-- start Recorded data --

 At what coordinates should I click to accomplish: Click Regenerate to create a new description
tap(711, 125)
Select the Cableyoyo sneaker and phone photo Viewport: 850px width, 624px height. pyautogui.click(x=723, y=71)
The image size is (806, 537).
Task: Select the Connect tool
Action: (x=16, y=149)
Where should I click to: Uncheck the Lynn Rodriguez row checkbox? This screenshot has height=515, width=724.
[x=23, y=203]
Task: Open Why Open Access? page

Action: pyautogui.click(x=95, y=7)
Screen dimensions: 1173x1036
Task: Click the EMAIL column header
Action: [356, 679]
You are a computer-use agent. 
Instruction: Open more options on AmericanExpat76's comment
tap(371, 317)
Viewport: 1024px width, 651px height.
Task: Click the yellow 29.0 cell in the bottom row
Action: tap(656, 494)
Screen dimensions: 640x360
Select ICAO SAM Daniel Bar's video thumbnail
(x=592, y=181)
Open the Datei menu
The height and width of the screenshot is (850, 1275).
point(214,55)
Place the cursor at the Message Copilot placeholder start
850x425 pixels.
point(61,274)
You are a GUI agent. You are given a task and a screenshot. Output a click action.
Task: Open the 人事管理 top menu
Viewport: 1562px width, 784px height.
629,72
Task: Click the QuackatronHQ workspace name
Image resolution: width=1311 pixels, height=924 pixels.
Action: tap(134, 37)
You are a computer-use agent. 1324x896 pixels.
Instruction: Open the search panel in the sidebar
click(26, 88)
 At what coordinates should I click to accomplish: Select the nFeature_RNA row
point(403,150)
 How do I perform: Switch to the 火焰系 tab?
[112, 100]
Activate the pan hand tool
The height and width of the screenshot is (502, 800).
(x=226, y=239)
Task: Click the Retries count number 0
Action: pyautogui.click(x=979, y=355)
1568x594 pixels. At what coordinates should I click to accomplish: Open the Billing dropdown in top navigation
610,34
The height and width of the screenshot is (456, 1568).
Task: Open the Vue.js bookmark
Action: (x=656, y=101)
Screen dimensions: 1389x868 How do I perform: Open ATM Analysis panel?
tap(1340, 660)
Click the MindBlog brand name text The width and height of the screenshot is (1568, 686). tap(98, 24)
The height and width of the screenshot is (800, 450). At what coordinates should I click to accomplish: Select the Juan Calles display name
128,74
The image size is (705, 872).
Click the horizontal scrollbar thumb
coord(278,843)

-- end Recorded data --

Return the lines of the data verbatim, starting at the first line and ending at the line that contains "point(61,274)", including both ends.

§ **Answer in full**:
 At what coordinates should I click to accomplish: Click Regenerate to create a new description
tap(711, 125)
Select the Cableyoyo sneaker and phone photo Viewport: 850px width, 624px height. pyautogui.click(x=723, y=71)
The image size is (806, 537).
Task: Select the Connect tool
Action: (x=16, y=149)
Where should I click to: Uncheck the Lynn Rodriguez row checkbox? This screenshot has height=515, width=724.
[x=23, y=203]
Task: Open Why Open Access? page

Action: pyautogui.click(x=95, y=7)
Screen dimensions: 1173x1036
Task: Click the EMAIL column header
Action: [356, 679]
You are a computer-use agent. 
Instruction: Open more options on AmericanExpat76's comment
tap(371, 317)
Viewport: 1024px width, 651px height.
Task: Click the yellow 29.0 cell in the bottom row
Action: tap(656, 494)
Screen dimensions: 640x360
Select ICAO SAM Daniel Bar's video thumbnail
(x=592, y=181)
Open the Datei menu
The height and width of the screenshot is (850, 1275).
point(214,55)
Place the cursor at the Message Copilot placeholder start
850x425 pixels.
point(61,274)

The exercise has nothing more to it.